● **Input material**:
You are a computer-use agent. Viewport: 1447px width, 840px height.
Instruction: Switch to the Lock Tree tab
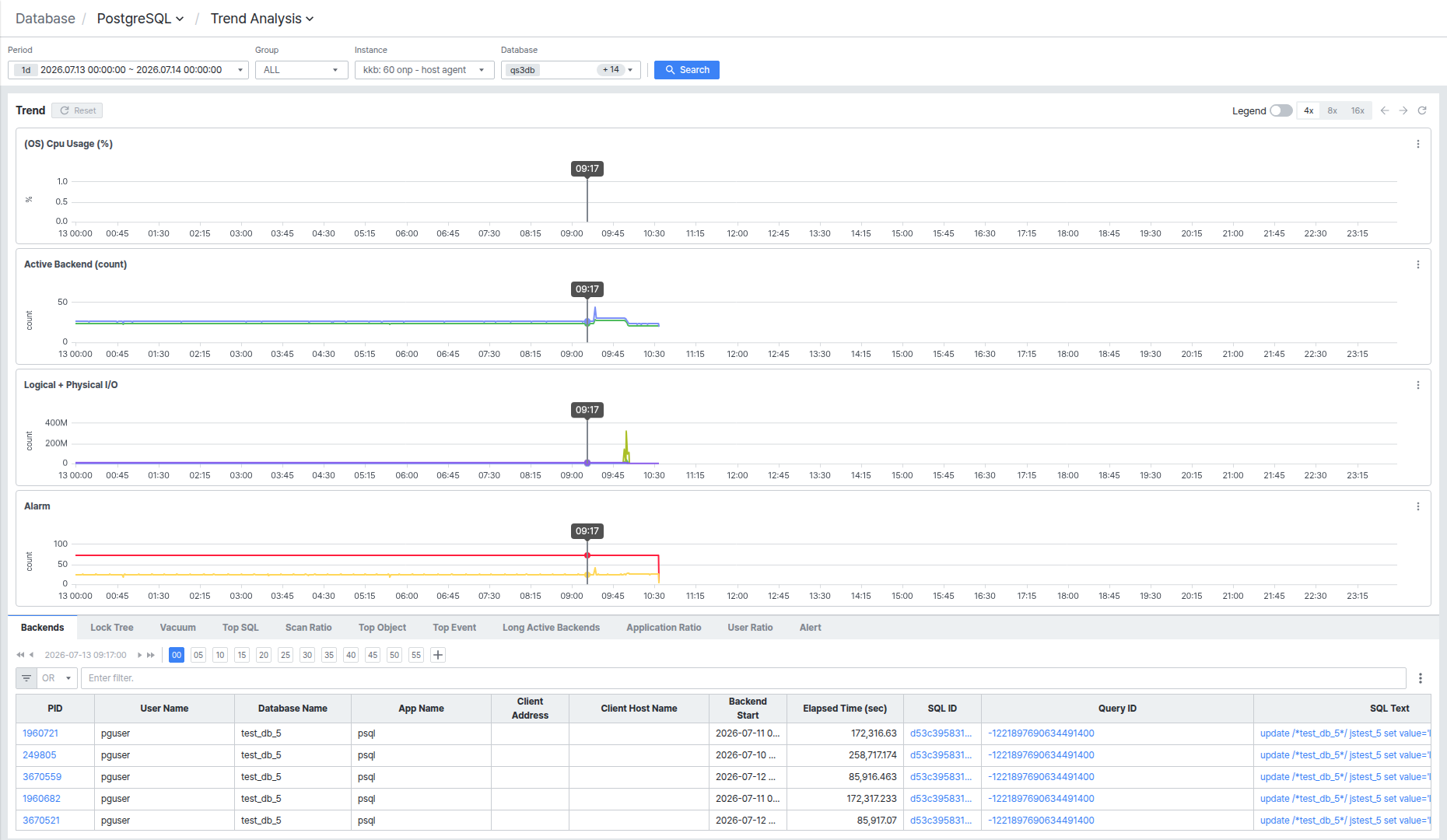(x=111, y=628)
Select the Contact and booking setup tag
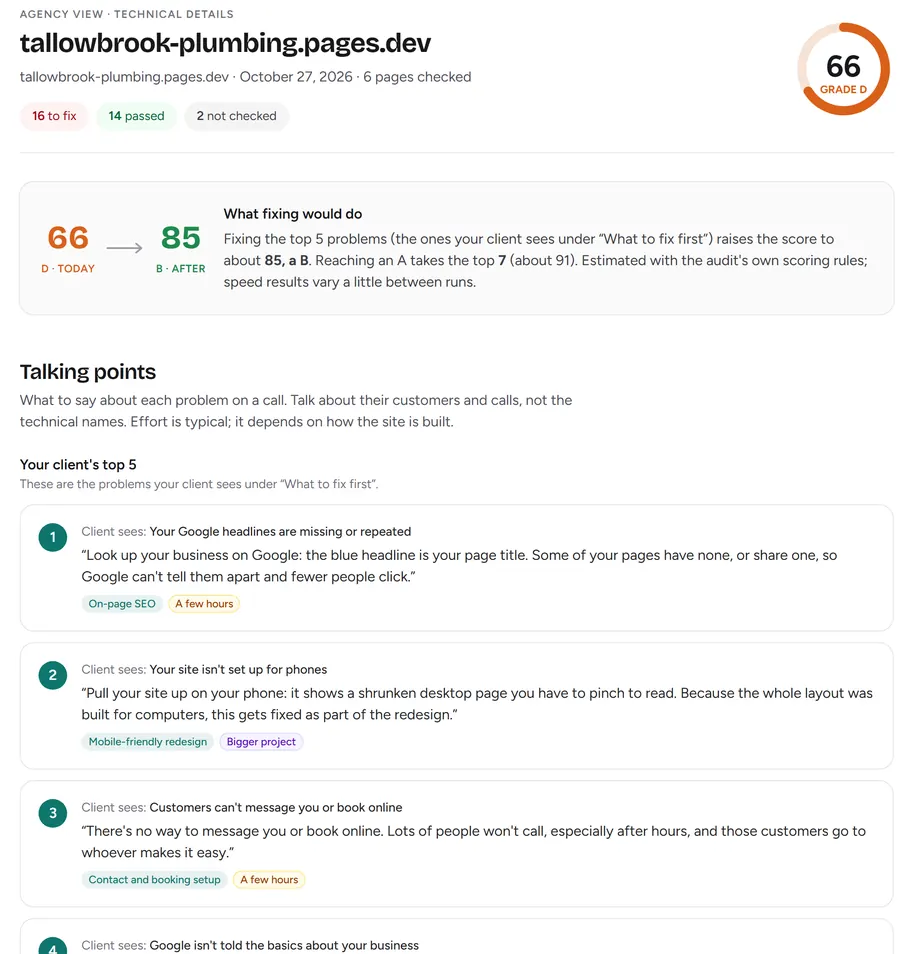Viewport: 900px width, 954px height. (x=155, y=880)
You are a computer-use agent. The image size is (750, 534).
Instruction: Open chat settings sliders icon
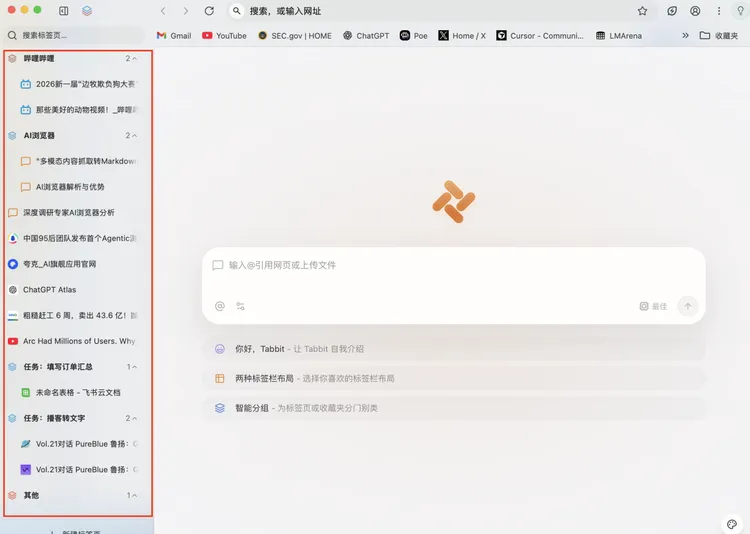[241, 306]
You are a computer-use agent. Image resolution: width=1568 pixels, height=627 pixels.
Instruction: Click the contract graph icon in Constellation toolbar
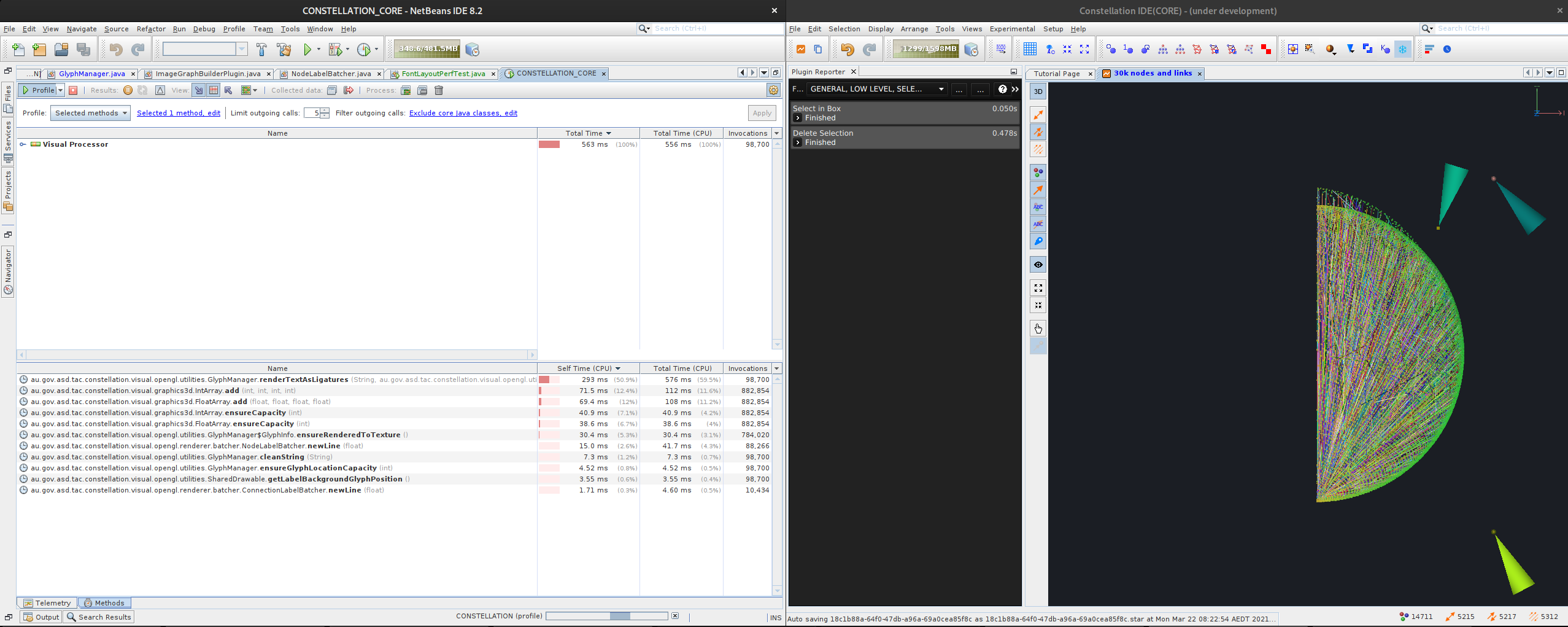click(x=1068, y=49)
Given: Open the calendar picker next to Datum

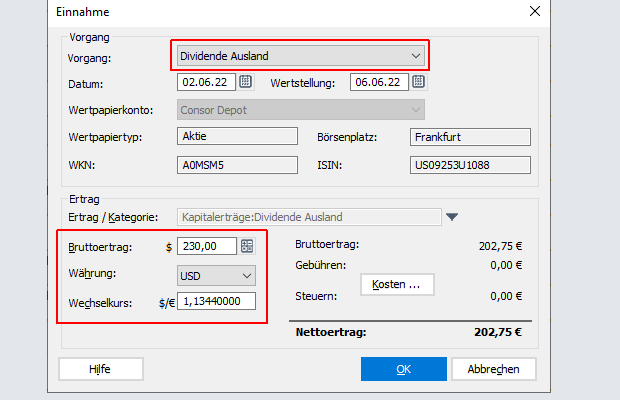Looking at the screenshot, I should pyautogui.click(x=246, y=82).
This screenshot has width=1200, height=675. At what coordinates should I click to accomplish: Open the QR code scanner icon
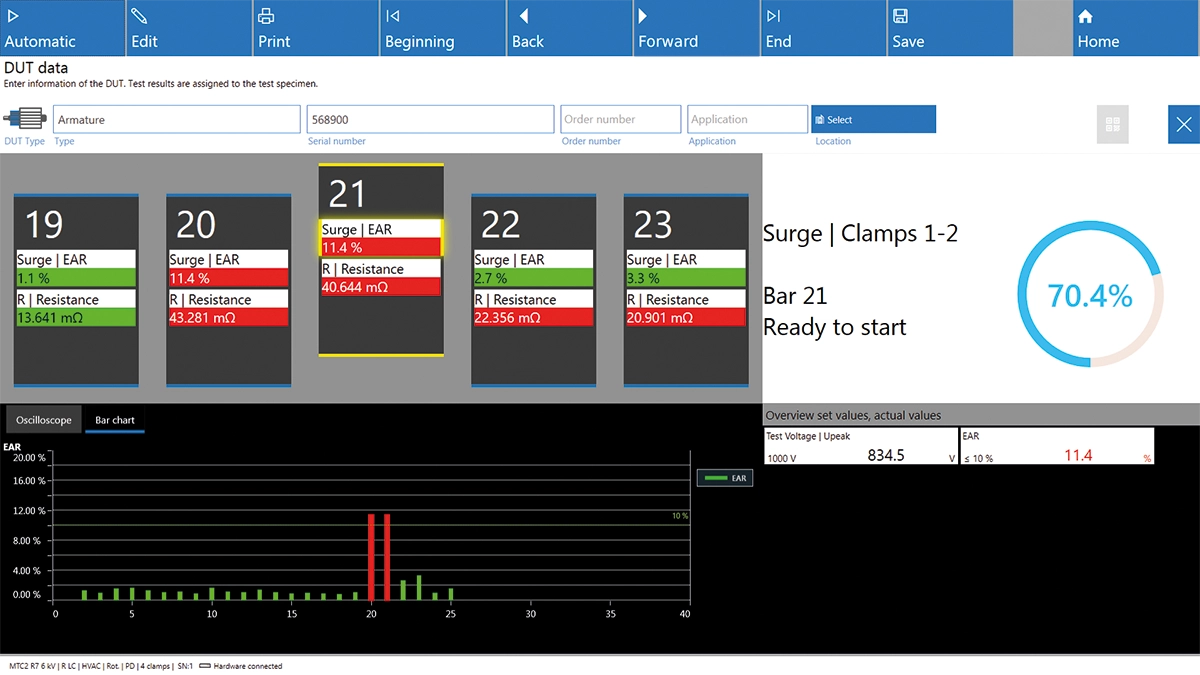(x=1112, y=125)
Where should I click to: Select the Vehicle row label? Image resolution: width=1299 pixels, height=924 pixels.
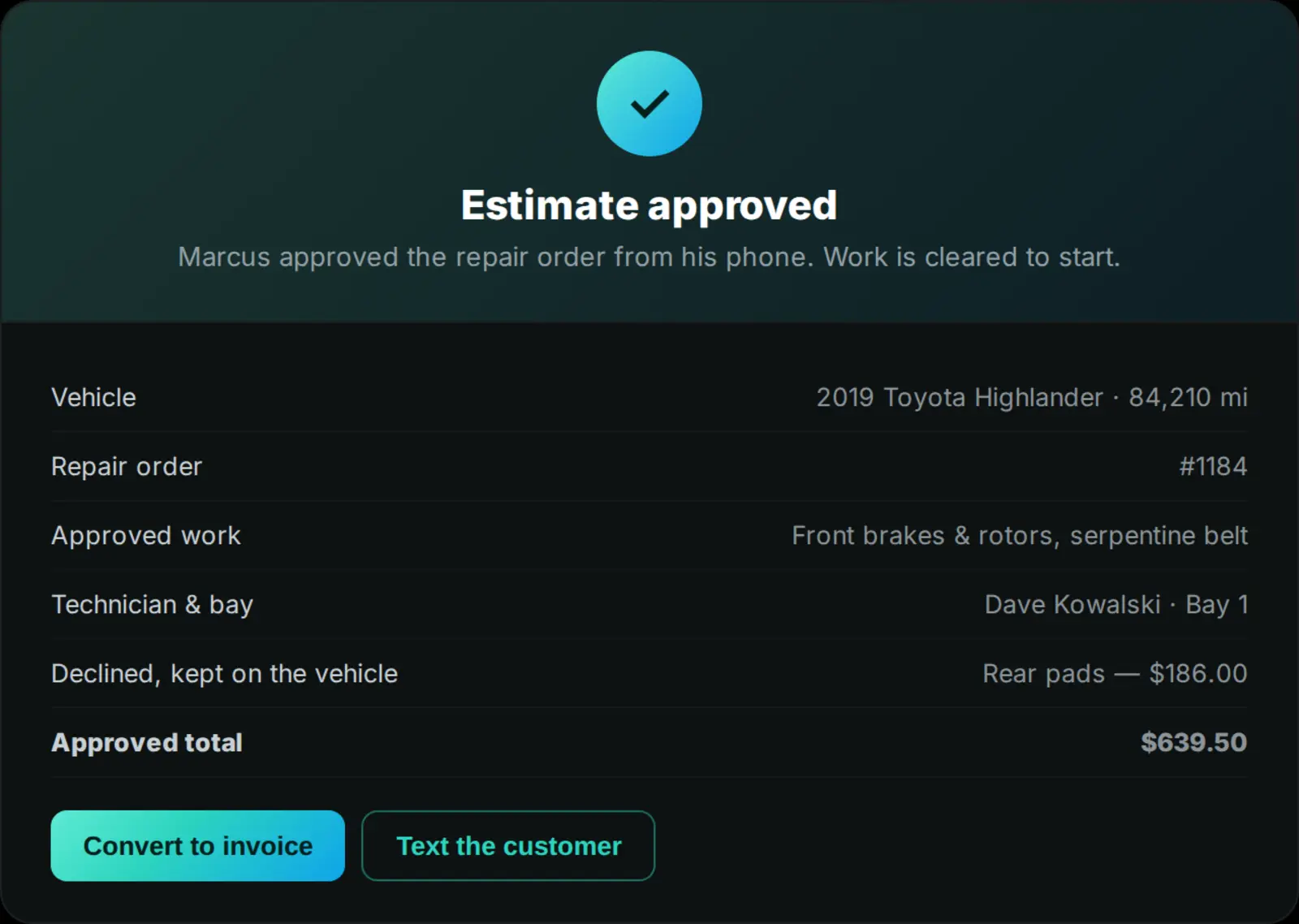tap(94, 397)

● **Task**: Rewrite every line of the material above with "Instruction" swapped for "Directive" and all other text left unchanged. Omit the pictures from your answer.

● **Solution for this task**:
You are a computer-use agent. Viewport: 1447px width, 840px height.
Directive: Switch to the Lock Tree tab
(x=111, y=628)
Select the Contact and booking setup tag
Viewport: 900px width, 954px height. (x=155, y=880)
You are a computer-use agent. The image size is (750, 534).
Directive: Open chat settings sliders icon
[241, 306]
You are a computer-use agent. Image resolution: width=1568 pixels, height=627 pixels.
Directive: Click the contract graph icon in Constellation toolbar
click(x=1068, y=49)
Given: Open the calendar picker next to Datum

Looking at the screenshot, I should pyautogui.click(x=246, y=82).
This screenshot has width=1200, height=675. At what coordinates should I click to accomplish: Open the QR code scanner icon
(x=1112, y=125)
Where should I click to: Select the Vehicle row label? Image resolution: width=1299 pixels, height=924 pixels.
tap(94, 397)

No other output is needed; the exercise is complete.